## Problem requirements
Only lines that contain the word "Show" belong in the answer; copy them from the records below.

## Records supplied
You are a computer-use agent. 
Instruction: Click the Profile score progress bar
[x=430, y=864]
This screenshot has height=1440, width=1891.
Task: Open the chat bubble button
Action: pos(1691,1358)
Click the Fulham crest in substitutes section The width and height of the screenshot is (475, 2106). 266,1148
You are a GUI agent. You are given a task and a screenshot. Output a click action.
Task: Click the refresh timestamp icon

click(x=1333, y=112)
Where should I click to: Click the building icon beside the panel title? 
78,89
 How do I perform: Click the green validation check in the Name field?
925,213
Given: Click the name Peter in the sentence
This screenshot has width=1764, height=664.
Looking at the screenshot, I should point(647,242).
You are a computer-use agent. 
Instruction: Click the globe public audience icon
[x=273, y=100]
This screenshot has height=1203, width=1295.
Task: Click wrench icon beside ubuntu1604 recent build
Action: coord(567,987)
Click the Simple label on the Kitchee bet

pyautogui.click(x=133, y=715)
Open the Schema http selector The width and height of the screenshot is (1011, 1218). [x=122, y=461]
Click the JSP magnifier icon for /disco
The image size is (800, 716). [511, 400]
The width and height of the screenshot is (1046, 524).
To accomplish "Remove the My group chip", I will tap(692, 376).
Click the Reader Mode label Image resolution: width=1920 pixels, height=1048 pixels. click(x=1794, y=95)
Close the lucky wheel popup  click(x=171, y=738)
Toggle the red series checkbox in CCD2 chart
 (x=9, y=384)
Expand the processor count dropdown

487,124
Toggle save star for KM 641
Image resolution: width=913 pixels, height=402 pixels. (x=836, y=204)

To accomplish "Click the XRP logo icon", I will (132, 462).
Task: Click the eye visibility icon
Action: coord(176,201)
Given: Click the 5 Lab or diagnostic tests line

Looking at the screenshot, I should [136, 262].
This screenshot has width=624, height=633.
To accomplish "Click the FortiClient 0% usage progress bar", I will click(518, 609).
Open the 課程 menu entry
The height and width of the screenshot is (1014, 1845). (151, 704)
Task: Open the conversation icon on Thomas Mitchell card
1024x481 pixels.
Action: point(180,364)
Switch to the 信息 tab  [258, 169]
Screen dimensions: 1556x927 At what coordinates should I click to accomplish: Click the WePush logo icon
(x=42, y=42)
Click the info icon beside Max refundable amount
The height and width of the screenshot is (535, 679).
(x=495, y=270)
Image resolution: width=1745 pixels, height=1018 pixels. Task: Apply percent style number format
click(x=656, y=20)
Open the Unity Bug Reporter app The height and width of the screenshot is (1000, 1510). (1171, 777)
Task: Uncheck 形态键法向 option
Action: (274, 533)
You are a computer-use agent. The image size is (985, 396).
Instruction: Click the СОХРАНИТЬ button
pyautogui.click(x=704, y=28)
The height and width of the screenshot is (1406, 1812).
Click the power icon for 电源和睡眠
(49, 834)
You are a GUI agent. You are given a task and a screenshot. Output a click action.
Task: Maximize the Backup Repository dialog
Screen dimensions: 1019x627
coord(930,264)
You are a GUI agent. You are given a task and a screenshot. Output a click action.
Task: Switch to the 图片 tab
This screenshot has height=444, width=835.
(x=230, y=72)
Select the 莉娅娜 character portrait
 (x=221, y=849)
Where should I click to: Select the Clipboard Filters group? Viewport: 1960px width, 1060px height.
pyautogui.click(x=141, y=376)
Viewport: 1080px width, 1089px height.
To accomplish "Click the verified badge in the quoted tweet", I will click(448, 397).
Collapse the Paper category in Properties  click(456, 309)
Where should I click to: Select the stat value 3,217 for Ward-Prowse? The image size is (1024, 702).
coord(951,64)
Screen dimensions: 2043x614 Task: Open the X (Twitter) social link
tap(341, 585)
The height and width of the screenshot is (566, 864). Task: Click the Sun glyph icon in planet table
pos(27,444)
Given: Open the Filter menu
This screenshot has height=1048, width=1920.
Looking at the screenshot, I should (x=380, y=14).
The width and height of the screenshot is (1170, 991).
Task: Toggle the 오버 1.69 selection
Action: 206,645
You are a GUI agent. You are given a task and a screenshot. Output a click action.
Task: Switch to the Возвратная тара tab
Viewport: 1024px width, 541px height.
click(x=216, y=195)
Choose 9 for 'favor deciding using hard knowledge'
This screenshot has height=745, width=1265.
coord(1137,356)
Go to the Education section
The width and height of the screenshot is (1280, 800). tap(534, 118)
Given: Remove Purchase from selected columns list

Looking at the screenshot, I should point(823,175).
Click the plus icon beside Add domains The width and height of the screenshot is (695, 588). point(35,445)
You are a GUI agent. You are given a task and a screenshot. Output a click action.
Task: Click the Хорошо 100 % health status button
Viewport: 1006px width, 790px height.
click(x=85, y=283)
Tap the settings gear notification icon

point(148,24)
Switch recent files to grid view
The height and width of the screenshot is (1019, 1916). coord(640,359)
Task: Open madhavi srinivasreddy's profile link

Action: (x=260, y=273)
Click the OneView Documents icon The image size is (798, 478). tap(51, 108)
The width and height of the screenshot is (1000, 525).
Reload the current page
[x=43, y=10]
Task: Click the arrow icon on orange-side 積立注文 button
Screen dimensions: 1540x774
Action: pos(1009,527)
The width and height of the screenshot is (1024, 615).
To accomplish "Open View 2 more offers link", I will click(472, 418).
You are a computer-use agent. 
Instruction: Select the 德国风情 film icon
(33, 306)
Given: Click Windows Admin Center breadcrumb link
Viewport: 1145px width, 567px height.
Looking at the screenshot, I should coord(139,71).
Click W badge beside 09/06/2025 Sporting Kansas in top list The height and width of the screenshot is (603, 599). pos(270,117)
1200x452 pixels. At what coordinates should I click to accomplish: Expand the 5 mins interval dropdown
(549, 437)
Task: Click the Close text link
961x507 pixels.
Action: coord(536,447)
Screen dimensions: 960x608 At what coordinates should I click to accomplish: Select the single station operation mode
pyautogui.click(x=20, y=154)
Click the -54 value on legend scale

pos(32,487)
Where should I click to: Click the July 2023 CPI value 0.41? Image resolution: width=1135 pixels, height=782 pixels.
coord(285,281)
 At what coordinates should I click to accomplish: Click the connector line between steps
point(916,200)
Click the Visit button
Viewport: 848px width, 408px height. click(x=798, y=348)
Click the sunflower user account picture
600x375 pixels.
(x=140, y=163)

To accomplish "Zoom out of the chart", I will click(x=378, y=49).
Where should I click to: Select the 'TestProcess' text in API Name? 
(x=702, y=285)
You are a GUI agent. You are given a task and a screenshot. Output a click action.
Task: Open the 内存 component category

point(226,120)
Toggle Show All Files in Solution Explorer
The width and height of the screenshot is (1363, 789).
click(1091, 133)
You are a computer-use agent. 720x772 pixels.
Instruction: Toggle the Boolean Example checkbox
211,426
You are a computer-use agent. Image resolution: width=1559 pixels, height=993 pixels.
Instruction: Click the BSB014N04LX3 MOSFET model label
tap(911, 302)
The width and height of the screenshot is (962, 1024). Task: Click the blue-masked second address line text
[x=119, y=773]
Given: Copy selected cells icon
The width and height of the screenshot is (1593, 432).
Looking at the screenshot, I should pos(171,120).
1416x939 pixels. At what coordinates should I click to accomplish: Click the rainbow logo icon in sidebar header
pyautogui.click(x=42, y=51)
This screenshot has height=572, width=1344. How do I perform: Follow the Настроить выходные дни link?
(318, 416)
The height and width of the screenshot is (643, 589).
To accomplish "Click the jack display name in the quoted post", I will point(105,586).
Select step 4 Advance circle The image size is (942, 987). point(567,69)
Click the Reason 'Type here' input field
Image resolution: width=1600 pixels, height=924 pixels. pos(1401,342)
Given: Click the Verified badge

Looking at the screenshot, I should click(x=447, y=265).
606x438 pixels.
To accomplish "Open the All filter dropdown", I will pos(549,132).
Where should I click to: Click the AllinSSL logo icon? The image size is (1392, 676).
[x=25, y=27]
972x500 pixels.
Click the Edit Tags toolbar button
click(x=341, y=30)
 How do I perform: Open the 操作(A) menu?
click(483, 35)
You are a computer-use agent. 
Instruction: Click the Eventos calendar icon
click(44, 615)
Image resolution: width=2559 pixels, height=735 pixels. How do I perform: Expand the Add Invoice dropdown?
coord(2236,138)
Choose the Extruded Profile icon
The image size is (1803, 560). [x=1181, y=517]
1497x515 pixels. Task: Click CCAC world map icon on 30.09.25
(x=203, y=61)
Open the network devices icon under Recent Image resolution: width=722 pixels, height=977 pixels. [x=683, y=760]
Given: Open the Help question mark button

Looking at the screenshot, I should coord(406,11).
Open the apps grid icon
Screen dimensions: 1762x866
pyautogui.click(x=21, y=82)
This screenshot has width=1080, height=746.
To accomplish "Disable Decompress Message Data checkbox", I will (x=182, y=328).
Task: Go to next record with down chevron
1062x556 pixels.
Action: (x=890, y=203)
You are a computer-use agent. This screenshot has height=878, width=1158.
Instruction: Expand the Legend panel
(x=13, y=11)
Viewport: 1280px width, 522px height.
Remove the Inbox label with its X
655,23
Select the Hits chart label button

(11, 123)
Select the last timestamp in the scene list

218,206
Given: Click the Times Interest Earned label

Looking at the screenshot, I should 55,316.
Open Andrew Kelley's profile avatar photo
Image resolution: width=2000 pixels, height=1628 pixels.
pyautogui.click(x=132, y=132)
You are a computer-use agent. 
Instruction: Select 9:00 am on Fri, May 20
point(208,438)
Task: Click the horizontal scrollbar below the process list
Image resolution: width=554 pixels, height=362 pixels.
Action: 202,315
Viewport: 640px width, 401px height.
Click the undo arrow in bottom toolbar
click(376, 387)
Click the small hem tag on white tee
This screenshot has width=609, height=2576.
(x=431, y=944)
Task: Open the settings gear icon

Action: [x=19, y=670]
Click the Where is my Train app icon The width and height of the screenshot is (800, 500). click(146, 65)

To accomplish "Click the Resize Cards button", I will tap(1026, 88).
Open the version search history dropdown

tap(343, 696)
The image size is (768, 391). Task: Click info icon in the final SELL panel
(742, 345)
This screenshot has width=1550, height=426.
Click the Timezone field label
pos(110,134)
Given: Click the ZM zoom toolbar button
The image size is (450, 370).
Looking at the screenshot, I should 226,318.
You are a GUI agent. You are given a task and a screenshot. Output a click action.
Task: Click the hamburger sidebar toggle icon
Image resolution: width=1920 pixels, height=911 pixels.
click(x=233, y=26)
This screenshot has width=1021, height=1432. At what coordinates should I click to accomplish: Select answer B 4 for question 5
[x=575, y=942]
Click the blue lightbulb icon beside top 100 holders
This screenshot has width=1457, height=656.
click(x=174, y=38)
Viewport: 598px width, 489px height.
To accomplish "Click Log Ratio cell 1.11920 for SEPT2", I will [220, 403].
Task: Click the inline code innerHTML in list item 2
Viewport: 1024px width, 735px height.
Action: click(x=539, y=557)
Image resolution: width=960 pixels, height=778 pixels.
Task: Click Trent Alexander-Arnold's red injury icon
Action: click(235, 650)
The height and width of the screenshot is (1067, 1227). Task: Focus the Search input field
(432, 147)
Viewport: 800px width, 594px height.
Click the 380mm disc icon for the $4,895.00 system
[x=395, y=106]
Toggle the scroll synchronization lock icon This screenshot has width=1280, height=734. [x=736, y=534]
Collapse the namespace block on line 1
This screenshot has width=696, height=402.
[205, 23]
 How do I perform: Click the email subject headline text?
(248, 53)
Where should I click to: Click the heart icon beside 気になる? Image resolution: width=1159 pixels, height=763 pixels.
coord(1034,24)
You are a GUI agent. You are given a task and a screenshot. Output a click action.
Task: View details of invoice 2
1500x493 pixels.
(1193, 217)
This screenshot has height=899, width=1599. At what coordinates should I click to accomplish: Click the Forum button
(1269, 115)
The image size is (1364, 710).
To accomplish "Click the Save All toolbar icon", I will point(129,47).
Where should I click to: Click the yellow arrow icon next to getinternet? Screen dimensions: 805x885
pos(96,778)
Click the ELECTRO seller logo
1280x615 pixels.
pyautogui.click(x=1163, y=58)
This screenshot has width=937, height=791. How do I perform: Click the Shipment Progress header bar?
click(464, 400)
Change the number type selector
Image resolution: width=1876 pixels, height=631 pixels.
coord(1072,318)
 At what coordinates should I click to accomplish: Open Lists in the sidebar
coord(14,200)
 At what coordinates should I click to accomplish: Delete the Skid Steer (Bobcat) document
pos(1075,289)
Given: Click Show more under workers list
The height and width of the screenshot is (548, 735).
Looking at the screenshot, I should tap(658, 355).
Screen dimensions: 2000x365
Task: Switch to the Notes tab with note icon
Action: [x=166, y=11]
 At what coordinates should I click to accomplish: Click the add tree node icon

## Result
Toggle Show All Files in Solution Explorer
Given: Click Show more under workers list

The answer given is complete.